Podríamos pensar que las
crisis sociales traen consigo una pérdida de interés y de la actividad cultural,
aunque no es así. La primera mitad del siglo XX fue un ejemplo de crisis
absoluta, se desmoronaba la Europa decimonónica y hubo dos guerras mundiales,
pero qué duda cabe que se vivió un auge cultural más que notable. Coincidieron
en Europa muchas corrientes estéticas, hubo un enorme interés por el arte
africano y por la filosofía oriental, al tiempo que la enseñanza se extendía a
las capas desfavorecidas de la sociedad. En España se vivió una edad de plata
de la cultura y entraron en contacto la literatura de las dos orillas, tras un
largo periodo dándose la espalda. Todo ello en un momento de enorme violencia,
crisis económica y desasosiego generalizado. Cuando además asistimos en el
continente a la barbarie en su grado máximo.
A veces aterra esa
coincidencia en un mismo espacio y en un mismo tiempo de lo sublime y lo
terrorífico.
Por otro lado, ese
interés cultural fue siempre minoritario, quedaron al margen, por razones
varias que sería largo describir, muchas capas sociales, a menudo preocupadas
más por la mera supervivencia.
Otro factor incidió en
aquella crisis del Imperio Romano, el cristianismo se convirtió en religión
oficial y, con ello, esta religión se transformó sin duda por completo. En 529
Justiniano prohíbe a los paganos dedicarse a la enseñanza. La Academia de
Atenas, que se remontaba a Platón, acaba desapareciendo. Se persigue cualquier
idea que se considerase contraria al cristianismo, en una interpretación que es
más política que religiosa. El poder empleó también esta religión como argamasa
que legitimara sus políticas. No obstante, al mismo tiempo, serán los
monasterios los ámbitos donde se conservó la cultura, se mantuvieron no pocos pergaminos
que se copiaron en sus estudios y se reflexionó sobre sus contenidos.
Algunos siglos después de
aquella caída del Imperio Romano se impuso la idea de progreso y de que la
expansión de la educación y de la cultura permitiría sociedades más libres y
democráticas. Sin duda, hay una base de verdad en ello, una sociedad sin
valores ni referencias, sin debate, no podrá ser una sociedad libre. Pero qué
duda cabe que una sociedad culta, con una tradición riquísima en expresiones
culturales, no está exenta de la barbarie. Volvemos al siglo XX, a Europa
Central, a la brutalidad más tremenda. En el mismo libro de Irene Vallejo
encontramos una cita de Walter Benjamin: «No
hay documento de cultura que no lo sea al mismo tiempo de barbarie».
Lo dicho, hay un elemento
discordante en el género humano, una dicotomía entre polos opuestos que vuelve
difícil la comprensión de los mecanismos no siempre claros de toda sociedad.

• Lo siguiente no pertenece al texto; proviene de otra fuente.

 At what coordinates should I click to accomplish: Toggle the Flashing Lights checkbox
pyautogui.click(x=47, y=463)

Efecto de las complejidades, tal vez.
Asistimos en nuestro
tiempo, por su parte, a un desinterés por la cultura, o por lo menos a una
notable infantilización de la sociedad. Hemos asistido en España, por ejemplo,
en los últimos meses a dos campañas electorales que se han caracterizado por
los discursos huecos, por la inexistencia de mensajes ni contenidos, por la
repetición de lemas que, salvo excepciones, se extienden a todas las opciones.

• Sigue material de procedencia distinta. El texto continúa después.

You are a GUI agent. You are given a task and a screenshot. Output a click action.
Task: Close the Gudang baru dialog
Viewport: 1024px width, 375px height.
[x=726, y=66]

Es consecuencia de una demanda nada exigente, nos dicen, la despreocupación por
lo público y su consecuencia en el correspondiente debate por parte de la
población general conduce a ello. Pudiera ser. Aunque pudiera responder a
intereses de las propias élites. Quizá en otras épocas tampoco fuera diferente,
tal vez idealicemos el pasado frente al desconsuelo que produce el presente.
Pero hay algo de ese fin de época que nos acerca a otros declives. O por lo
menos los recuerda bastante. Por ejemplo a esa decadencia romana que nos
describe Irene Vallejo al final de su ensayo, un libro que a todas luces habla
de nosotros mismos, herederos seguro, también contemporáneos.